Kernel launches through global functions or cuLaunchGrid() and
cuLaunchGridAsync();
So this basically means that ever kernel call you make is asynchronous? I’m pretty positive it is, but one of my coworkers who’s been using CUDA for about a year(compared to my 2.5 weeks) seems to think that they aren’t…
No, it just means that there are several ways to call the kernel. My understanding is that kernels would only be executed asynchronously if launched via cuLaunchGridAsync(), or if you are using multiple streams.
What exactly do you mean by “asynchronous”? Kernel calls will never wait for the execution on the GPU to complete (which would be pointless, since for your CPU program there is no way to ever find out), functions like cudaMemcpy do wait for all kernels to complete though.
From a GPU point of view, kernels are always executed strictly one after the other, in the way you called them.

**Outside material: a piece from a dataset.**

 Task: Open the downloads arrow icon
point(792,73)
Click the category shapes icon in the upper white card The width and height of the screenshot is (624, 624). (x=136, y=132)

In theory, cuda streams could allow for reordering or even parallel execution, but this is not implemented and might not even be possible with current hardware.
So I would describe this as kernel calls are executed asynchronously to anything you do on the CPU but synchronously relative to any other GPU code and memcpy and other functions synchronize the CPU to the GPU.
Ok, this is effectively what I thought happened. There was discussion here on whether or not you would need to start a new thread in your C program in order to do any CPU calculations while your GPU kernel was running. Obviously multiple kernels have to be synchronous, as you can’t run 2 kernels at once (essentially). Thanks for the response.